The Beloved is knocking in the hearts of the perplexed and assimilated youths. The era of self-concealment (hastarat panim) at the beginning of the 1940s resulted in great confusion among the Jewish masses and, in particular, among the Jewish youth. … Buried, hidden thoughts and paradoxical reflections emerge from the depths of the souls of even the most avowed assimilationists. And once a Jew begins to think and contemplate, once his sleep is disturbed—who knows where his thoughts will take him, what form of expression his doubts and queries will assume? (Translated by Lawrence Kaplan in his Theological and Halakhic Reflections on the Holocaust)

So where do these thoughts lead? Is the knock loud enough? It is one thing to acknowledge God’s providence, but after the deafening silence of the Shoah can we shift back to a scripture that testifies to His eternal word?
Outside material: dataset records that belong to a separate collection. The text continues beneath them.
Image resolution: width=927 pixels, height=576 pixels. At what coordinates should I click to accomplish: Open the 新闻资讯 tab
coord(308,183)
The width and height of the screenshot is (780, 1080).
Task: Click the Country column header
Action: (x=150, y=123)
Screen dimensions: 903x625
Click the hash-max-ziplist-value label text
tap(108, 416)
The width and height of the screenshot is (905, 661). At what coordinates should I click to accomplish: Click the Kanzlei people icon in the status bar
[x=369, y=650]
Are the miracles of 1948 enough to answer the questions “of the perplexed and assimilated”? Finally, can the new Jew of Medinat Yisrael, who with her own hands drained the swamps, made the desert bloom and sacrificed her sons and daughters to defend her land—for whom, after millennia of debasement at the hands of her oppressors, self-reliance, self-confidence, self-sacrifice are emblems worn with pride—find a place in her heart for the word of God? Can she break the shackles of her past without also severing her connection to God’s eternal word? There is, of course, no simple answer to these questions. It is, above all, the role of educators to make the texts of our tradition speak once again—to make God speak once again.
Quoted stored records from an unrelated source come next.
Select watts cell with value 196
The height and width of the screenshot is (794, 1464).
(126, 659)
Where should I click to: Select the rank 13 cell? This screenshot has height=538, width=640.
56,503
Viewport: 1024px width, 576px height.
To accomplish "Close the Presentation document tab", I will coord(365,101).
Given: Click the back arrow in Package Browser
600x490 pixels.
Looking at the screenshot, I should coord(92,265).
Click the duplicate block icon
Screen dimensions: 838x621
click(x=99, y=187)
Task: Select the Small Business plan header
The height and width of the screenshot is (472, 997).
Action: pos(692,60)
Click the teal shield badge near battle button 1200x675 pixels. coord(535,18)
I conclude with the words of Menachem Begin who, defending his decision not to allow El Al to fly on Shabbat, made the following statement (emphasis added): “The Shabbat, the day of rest, is one of the loftiest ideals in all of human civilization. … Just one nation, a nation who searched for God and found Him, one small nation heard the voice, saw the voices: ‘Guard the Shabbat to make it holy’” (quoted in Daniel Gordis, Menachem Begin: The Battle for Israel’s Soul). The same could—and should—be said for the rest of the Torah. Let us embrace the voice of our heritage. Ultimately, Jewish education must go beyond a mere exposure to tradition. It must enable students to fashion ears that are attuned to revelation, echoing the words of the Psalmist, “You have fashioned ears for me…To do Your will, My God, is my desire; and Your Torah is deep within me” (Psalms 40:7-9).


Rabbi Yehuda Rapoport is Judaic studies curriculum director at the Seattle Hebrew Academy. [email protected]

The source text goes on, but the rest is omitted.